FFF-Förderprojekt, November 2023 until December 2024

Coordinator

Finance

Main Research

Wealth Management

Description

In the past decades, a number of financial crises originated in the banking sector. Examples include the Savings and Loan Crisis in the U.S. in the 1980s/90s, the Financial Crisis of 2007/08, or the U.S. Regional

Banking Crisis of 2023. We take the latter as a starting point for our analysis in this project. Based on the existing literature, we discuss the definition of banking crises, their importance, and predictors which have been used successfully in previous research. This provides the basis for the objective, return-based crisis definition used in this paper. Whereas crisis definitions in previous literature frequently suffer from a high degree of subjectivity, our returns-based crisis definition allows for a much more objective categorization of events and replaces a dichotomous distinction (“crisis” vs. “no crisis”) by a membership measure on a continuous spectrum.
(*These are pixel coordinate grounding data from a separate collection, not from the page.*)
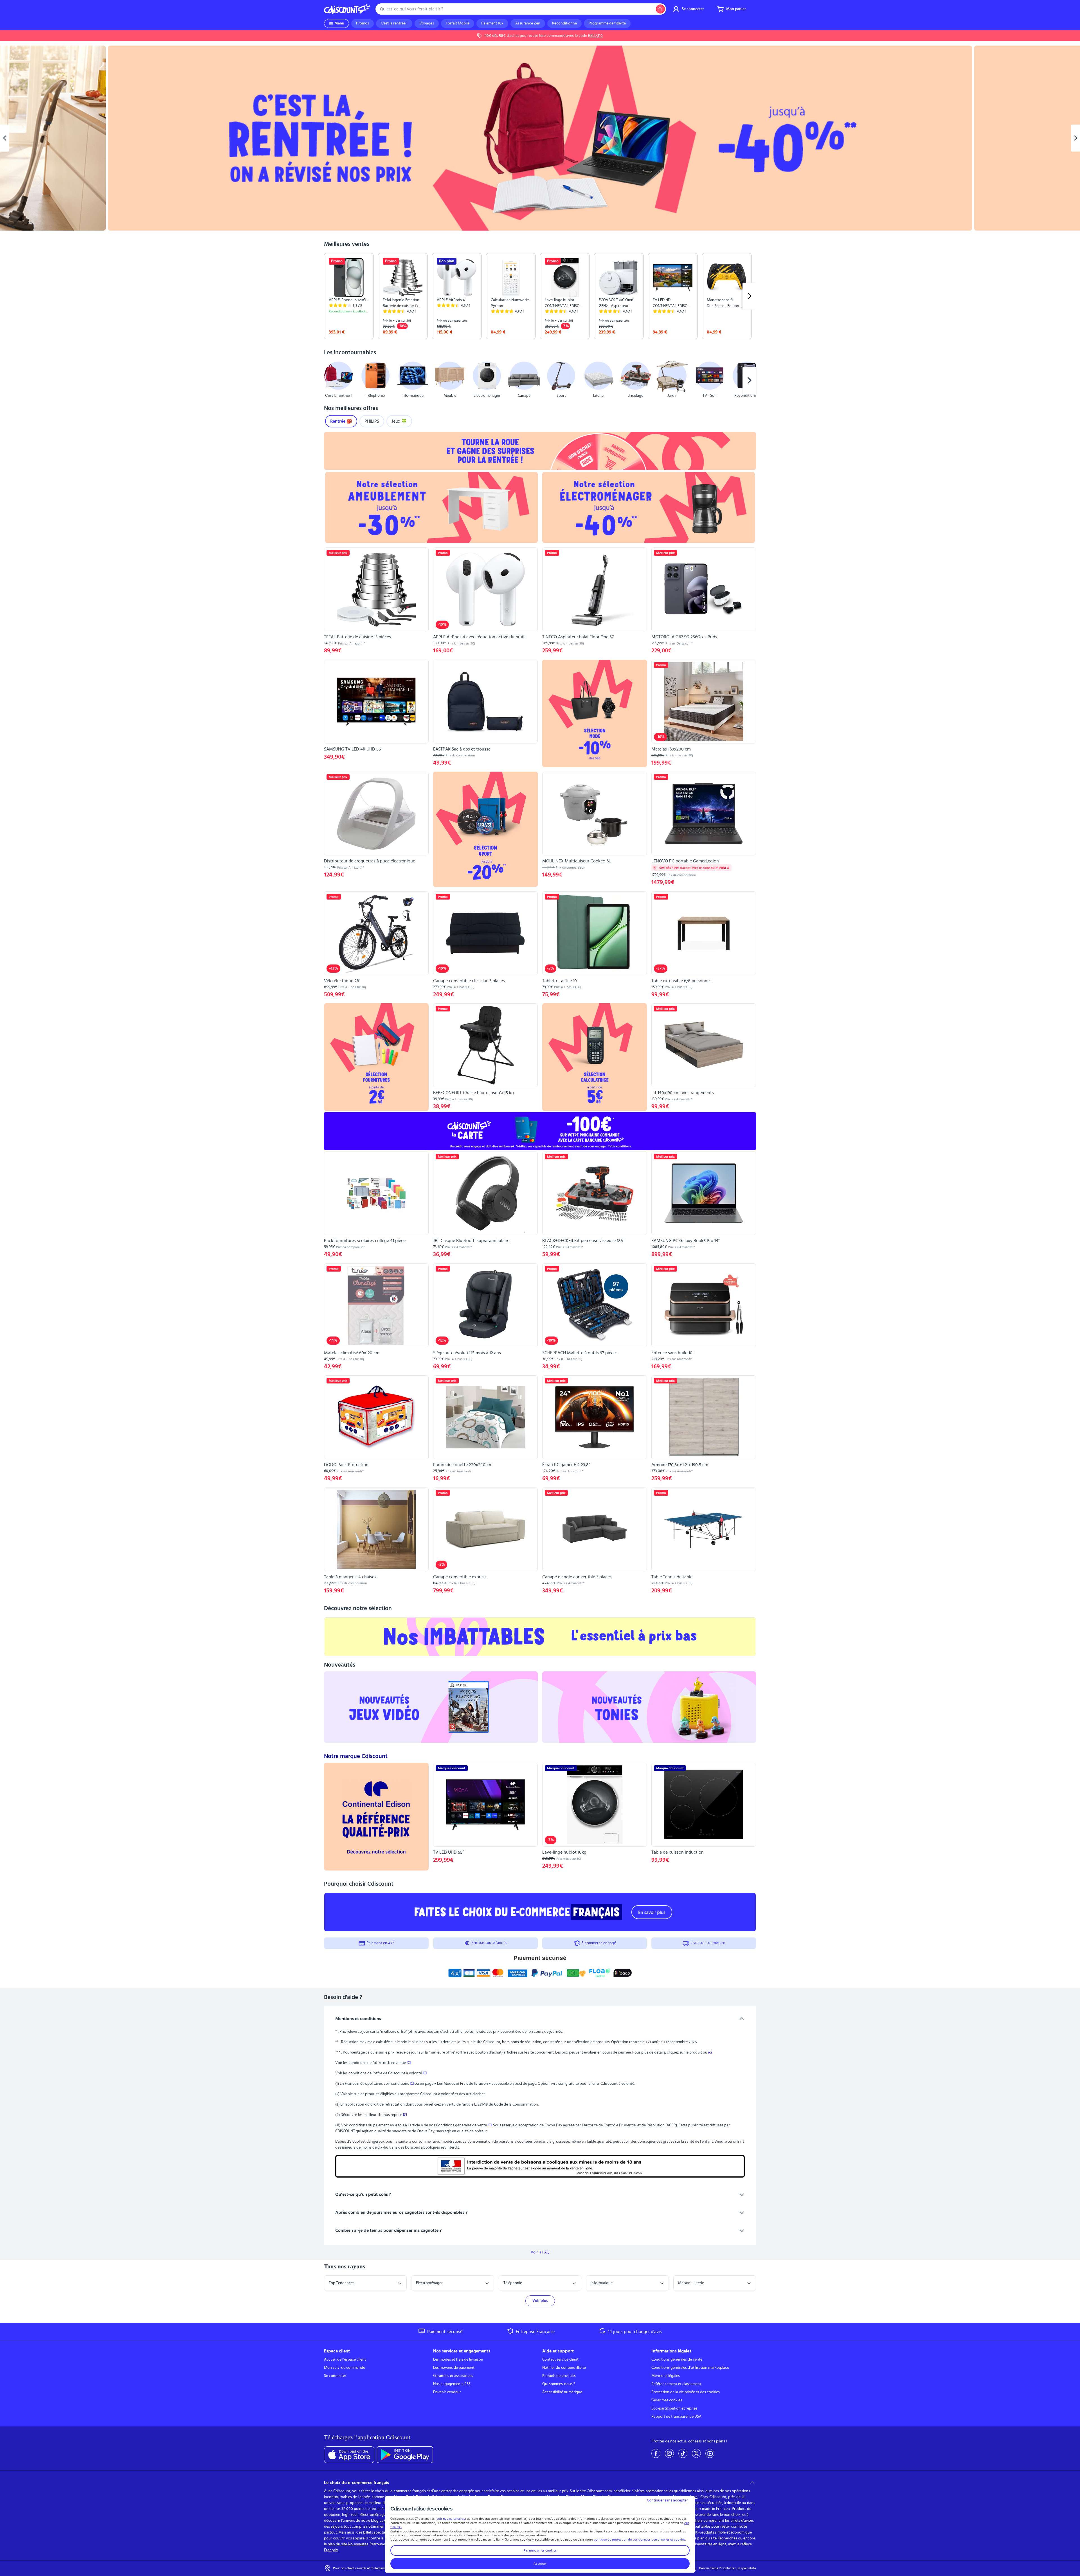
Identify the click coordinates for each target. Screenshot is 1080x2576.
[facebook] (655, 2453)
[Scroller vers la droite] (749, 296)
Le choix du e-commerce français (356, 2482)
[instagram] (669, 2453)
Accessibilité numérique (562, 2392)
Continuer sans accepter (667, 2500)
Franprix (331, 2550)
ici (710, 2052)
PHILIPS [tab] (371, 421)
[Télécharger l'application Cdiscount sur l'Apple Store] (349, 2454)
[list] (540, 296)
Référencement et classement (676, 2384)
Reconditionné (564, 23)
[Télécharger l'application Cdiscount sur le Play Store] (405, 2454)
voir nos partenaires (450, 2518)
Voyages (426, 23)
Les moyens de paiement (453, 2368)
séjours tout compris (348, 2526)
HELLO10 (595, 36)
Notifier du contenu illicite (564, 2368)
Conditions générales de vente (676, 2359)
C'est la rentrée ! (394, 23)
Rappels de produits (559, 2376)
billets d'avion (741, 2521)
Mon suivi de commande (344, 2368)
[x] (696, 2453)
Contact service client (560, 2359)
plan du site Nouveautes (348, 2544)
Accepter (540, 2563)
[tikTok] (682, 2453)
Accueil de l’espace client (345, 2359)
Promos (362, 23)
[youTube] (709, 2453)
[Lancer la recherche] (660, 8)
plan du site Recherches (717, 2538)
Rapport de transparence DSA (676, 2417)
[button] (331, 380)
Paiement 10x (492, 23)
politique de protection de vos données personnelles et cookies (639, 2539)
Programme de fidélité (607, 23)
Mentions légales (665, 2376)
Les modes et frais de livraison (458, 2359)
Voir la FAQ (540, 2252)
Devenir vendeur (447, 2392)
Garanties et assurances (453, 2376)
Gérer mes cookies (666, 2400)
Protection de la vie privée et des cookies (685, 2392)
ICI (409, 2063)
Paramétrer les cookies (540, 2550)
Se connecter (335, 2376)
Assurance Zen (527, 23)
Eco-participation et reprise (674, 2408)
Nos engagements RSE (452, 2384)
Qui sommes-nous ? (558, 2384)
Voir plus (540, 2301)
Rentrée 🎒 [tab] (341, 421)
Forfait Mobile (457, 23)
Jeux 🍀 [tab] (399, 421)
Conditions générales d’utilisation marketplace (690, 2368)
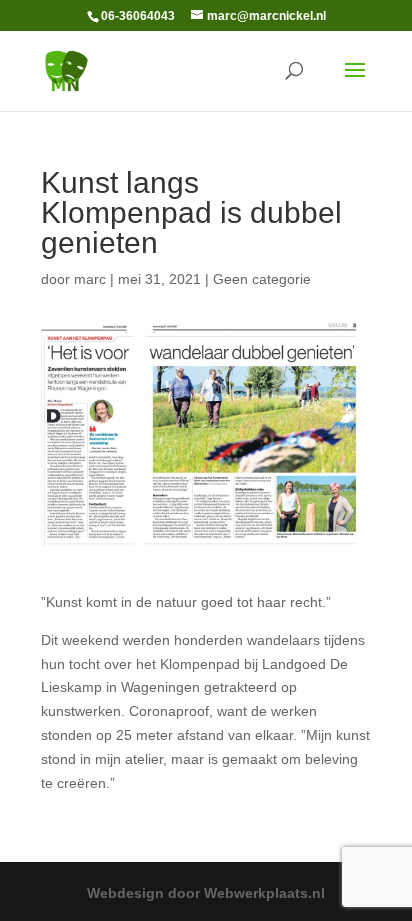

Given the multivariate, nonlinear and dynamic relations between this membership measure and potential crisis predictors, we employ various methods from artificial intelligence to model these relations and to determine the share of these predictors in the explanatory power of the resulting model.

Practical Application

Understanding and forecasting banking crises is of considerable practical importance for investors, financial institutions and supervisory authorities.

Reference to Liechtenstein

Given the importance of the banking sector for Liechtenstein, insights into regional banking crises are highly relevant for the country and the region.